Search Engine Myths?

11 June 2024

5 min

King Midas touching things and turning them into gold.

Myths abound about search engines and notably Google search. We briefly explain our perspective about five important aspects of search engines which should be better understood.

There are many Search Engines

There are very few international search engines with Mojeek being the only one based in Europe. Google dominates market share in most of the world, with notable exceptions being for Russia (Yandex) and China (Baidu). English language search engines can be seen on the search engine map. There are many (over 100) search or metasearch services (often called proxies) that claim, or are referred to as search engines, but all take their results from search engines, usually Bing or Google, but also increasingly from Mojeek as you can see in the search engine map. Sometimes web scrapers will pretend to be a known web crawler. One strategy is to pretend to be GoogleBot in the hope of obtaining the widest access. So how do you identify these pretenders and scrapers?
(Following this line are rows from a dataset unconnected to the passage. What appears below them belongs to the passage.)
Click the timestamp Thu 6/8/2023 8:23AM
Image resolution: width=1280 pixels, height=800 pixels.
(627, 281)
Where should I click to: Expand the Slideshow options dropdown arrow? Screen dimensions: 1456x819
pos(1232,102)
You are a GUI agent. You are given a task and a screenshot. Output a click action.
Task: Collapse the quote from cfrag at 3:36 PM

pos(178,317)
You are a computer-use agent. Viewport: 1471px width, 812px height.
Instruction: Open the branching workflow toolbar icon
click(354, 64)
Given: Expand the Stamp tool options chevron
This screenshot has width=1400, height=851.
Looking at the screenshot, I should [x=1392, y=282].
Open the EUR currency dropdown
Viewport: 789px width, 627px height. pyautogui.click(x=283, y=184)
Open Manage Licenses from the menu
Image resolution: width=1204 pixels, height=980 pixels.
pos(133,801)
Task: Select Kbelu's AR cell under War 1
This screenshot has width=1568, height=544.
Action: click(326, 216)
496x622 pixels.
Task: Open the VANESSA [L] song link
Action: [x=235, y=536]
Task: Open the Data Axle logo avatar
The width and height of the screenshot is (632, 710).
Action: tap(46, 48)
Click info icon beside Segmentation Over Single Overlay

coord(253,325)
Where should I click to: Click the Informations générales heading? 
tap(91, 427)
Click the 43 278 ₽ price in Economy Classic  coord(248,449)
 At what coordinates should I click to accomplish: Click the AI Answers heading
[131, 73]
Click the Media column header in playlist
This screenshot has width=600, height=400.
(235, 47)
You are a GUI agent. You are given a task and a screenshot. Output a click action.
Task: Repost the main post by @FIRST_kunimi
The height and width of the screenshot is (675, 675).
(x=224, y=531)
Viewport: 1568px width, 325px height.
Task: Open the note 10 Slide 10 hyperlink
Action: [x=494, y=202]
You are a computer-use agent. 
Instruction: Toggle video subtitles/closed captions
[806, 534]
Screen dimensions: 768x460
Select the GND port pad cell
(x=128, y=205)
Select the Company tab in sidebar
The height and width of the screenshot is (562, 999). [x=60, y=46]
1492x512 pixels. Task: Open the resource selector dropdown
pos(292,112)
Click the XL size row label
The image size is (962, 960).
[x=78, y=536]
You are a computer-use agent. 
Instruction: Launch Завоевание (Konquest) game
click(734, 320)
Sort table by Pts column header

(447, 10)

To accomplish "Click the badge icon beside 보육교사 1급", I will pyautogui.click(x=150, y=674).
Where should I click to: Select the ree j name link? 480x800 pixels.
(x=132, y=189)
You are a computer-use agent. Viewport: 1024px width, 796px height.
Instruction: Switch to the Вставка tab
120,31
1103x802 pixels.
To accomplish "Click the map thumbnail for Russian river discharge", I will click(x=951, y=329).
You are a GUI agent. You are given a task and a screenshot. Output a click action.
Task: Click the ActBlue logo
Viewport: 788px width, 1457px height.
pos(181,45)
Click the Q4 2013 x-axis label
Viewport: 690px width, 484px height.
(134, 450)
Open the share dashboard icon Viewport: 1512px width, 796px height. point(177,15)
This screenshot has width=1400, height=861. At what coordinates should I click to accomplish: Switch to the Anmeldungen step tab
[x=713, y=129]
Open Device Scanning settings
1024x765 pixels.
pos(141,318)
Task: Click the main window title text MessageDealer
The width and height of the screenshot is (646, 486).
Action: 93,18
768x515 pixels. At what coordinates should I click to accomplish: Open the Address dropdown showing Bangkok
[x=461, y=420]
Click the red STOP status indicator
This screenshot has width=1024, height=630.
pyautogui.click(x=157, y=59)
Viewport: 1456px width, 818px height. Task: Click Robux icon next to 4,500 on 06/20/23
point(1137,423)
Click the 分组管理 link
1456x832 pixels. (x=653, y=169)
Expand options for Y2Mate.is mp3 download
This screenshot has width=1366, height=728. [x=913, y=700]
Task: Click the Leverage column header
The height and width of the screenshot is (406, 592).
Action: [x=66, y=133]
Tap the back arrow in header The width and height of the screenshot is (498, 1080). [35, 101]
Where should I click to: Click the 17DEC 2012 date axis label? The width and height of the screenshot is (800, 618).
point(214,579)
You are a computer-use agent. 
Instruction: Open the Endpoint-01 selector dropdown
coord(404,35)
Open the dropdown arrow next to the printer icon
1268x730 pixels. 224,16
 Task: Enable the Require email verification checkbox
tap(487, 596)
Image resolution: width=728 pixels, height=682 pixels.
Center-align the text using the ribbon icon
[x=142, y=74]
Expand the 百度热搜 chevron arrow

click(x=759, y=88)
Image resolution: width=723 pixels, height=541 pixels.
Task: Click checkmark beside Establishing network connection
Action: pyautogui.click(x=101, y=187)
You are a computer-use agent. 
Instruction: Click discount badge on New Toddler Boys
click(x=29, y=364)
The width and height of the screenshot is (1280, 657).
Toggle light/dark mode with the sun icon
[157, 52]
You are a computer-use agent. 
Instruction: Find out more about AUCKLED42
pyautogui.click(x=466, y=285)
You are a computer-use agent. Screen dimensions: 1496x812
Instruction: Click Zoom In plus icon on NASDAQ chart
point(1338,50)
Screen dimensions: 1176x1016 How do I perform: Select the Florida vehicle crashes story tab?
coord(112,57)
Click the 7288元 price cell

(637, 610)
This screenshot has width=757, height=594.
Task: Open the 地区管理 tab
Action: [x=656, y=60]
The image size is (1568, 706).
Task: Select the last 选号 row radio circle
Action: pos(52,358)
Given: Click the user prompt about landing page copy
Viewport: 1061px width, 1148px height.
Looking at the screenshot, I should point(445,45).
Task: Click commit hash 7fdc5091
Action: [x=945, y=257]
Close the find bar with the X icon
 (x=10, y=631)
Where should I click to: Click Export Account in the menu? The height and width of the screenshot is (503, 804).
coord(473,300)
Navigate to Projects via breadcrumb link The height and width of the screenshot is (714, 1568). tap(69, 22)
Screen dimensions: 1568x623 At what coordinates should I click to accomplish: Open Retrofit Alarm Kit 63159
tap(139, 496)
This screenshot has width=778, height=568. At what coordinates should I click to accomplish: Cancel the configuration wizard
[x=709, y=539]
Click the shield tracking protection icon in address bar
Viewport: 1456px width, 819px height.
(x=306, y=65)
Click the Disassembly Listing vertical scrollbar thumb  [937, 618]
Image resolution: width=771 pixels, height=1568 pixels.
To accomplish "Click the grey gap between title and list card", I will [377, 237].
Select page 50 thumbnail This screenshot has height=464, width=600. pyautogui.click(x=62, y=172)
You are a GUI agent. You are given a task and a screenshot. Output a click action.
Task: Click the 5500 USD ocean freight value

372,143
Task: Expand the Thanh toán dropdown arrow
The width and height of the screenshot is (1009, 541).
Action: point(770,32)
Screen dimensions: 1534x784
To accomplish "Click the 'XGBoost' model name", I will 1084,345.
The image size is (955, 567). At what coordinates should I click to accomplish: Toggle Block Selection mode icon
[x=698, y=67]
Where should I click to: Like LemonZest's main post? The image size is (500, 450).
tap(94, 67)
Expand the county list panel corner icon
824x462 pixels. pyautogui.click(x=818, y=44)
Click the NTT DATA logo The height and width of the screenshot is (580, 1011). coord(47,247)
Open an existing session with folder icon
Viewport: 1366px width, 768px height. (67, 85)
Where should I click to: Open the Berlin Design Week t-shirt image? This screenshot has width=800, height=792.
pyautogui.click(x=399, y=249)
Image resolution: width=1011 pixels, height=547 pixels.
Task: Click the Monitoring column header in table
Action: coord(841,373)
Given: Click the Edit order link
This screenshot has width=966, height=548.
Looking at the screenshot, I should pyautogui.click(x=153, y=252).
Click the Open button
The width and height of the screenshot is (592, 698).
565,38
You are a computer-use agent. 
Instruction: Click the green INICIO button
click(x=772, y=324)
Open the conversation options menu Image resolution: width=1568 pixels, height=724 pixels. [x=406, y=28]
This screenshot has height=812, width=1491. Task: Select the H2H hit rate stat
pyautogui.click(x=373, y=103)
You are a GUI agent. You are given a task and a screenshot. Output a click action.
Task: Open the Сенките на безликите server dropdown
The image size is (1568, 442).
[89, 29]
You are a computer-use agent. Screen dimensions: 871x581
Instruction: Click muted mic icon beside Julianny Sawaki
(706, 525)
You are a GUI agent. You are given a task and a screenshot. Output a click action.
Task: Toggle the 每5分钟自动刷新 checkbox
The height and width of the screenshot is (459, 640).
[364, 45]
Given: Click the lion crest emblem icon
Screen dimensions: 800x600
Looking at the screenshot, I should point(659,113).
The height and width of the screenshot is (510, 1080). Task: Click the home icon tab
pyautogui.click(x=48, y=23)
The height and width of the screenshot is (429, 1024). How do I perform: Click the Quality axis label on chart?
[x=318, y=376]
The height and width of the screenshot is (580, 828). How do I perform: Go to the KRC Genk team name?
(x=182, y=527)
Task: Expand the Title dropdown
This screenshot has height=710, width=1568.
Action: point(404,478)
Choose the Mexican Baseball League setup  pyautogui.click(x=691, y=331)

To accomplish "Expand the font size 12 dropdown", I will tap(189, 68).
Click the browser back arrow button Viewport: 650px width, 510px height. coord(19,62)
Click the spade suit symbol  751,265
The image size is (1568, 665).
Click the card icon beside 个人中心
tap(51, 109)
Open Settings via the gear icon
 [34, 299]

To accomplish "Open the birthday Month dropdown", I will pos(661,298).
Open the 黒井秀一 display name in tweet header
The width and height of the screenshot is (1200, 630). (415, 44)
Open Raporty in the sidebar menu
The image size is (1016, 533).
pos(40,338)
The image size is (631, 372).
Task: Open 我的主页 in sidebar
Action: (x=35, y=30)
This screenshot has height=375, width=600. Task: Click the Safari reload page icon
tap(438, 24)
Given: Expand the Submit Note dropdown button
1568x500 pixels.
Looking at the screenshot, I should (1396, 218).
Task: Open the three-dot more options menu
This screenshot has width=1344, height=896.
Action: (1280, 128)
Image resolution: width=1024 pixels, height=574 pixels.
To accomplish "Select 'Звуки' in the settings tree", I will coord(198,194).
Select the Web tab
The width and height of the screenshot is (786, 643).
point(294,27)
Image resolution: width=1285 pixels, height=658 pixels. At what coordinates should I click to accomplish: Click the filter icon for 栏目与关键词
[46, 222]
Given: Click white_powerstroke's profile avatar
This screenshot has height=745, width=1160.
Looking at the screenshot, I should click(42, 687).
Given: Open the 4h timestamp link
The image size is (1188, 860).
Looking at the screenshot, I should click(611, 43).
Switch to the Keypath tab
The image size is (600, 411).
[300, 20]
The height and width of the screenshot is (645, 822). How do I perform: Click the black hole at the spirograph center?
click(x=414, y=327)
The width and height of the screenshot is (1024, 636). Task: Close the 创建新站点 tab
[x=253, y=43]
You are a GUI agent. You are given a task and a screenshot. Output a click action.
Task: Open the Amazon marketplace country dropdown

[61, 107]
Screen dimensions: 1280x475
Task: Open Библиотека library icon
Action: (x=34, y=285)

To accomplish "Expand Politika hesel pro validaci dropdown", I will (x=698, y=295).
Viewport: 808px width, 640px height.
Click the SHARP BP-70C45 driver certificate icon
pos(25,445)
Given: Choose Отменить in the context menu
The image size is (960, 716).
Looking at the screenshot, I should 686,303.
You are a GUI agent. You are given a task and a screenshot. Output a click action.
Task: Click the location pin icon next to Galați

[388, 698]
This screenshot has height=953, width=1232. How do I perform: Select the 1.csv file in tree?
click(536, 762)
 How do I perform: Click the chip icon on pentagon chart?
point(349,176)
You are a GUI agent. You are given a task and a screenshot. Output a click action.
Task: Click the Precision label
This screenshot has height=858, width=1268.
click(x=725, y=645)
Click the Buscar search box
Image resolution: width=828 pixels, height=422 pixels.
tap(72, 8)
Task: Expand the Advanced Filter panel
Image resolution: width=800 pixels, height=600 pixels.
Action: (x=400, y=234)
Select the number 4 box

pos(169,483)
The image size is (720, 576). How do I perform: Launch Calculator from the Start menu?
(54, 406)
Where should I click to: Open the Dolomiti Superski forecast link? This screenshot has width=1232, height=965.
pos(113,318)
Only Google is Allowed to Crawl at Web Scale

While Google does have extensive web crawling capabilities, it's not the only entity allowed to crawl the web at scale. Other search engines that crawl the web respectfully are generally allowed wide access via the robots.txt file on websites. For example, “verified” good bots are monitored by the likes of Cloudflare. The voluntary arrangement of robots.txt obviously depends on good actors and there seems to be fewer and fewer around. The whole situation is made worse because currently there is no robust way to declare that you want your content searchable on search engines, but not used for machine learning. So far seven search companies & projects, plus individuals, have co-signed the NoML open letter which proposes a solution to this.

Tracking is Needed for Ads

While massive data collection is used by Big Tech for optimising targetted advertising, it is not necessary when selecting relevant search ads. Such contextual advertising does not rely on user tracking. Users implicitly express an intention with queries, so search engines can serve highly relevant search ads based on the search query, plus supplementary data such as language and location which the user may be able to control (fully in the case of Mojeek). Contextual ads based on search queries can thus be highly relevant, timely and privacy-preserving.

Building and Running a Search Engine is Costly

It is often stated by technology writers and the media that search engines are costly to build and maintain. But as Mojeek has shown, with determination, perseverance, and prudent spend, building and maintaining a search engine can be very cost effective. Mojeek has been developed and built up over 15 years without spending huge amounts of money, and yet has one of the largest web search indexes on the web today. Its index of over 8 billion pages can return answers to search queries within 200ms on average. Furthermore Mojeek is all built on it's own algorithms, running on in-house maintained servers dramatically reducing costs compared with cloud services.

Generative AI will Kill Search

Generative AI is poised to transform many aspects of technology, including how we search for information. However AI is more likely to augment and integrate with traditional search technologies, enhancing capabilities like answering queries directly or providing summaries of found content. It may change the way search engines operate but will not render them obsolete. In any case, foundation models in generative AI are built on datasets, and the biggest datasets used are search engine databases. Generative AI also increasingly uses search engine APIs as a source of data for RAG (Retrieval-Augmented Generation).

colin